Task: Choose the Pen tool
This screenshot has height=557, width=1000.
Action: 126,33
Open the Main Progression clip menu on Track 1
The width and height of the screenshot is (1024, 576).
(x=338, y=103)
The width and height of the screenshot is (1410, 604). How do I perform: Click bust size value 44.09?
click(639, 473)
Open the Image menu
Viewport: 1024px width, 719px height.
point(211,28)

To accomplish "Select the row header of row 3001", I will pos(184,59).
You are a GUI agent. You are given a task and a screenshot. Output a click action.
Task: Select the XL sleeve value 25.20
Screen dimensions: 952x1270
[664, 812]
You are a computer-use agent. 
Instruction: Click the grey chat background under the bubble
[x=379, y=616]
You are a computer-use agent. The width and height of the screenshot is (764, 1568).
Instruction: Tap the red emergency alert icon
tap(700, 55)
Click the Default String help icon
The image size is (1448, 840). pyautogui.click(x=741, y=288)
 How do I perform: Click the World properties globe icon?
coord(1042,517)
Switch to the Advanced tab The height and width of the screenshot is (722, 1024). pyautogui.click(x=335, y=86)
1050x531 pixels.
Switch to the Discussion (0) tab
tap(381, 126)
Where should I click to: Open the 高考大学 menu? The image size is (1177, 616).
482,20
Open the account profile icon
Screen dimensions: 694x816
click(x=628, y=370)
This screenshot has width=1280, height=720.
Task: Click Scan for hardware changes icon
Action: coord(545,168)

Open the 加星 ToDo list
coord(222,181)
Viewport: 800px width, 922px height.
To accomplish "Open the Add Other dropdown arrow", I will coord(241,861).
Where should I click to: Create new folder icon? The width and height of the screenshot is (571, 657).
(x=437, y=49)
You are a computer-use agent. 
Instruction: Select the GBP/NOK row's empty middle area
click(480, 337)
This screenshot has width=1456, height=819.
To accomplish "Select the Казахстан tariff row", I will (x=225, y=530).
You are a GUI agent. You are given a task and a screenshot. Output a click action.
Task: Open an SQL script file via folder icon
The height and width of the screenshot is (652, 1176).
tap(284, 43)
================================
**Requirements**
Gather every line above containing the string "folder" and copy each one out in full. Case counts.

**Reply**
Where should I click to: Create new folder icon? The width and height of the screenshot is (571, 657).
Task: Open an SQL script file via folder icon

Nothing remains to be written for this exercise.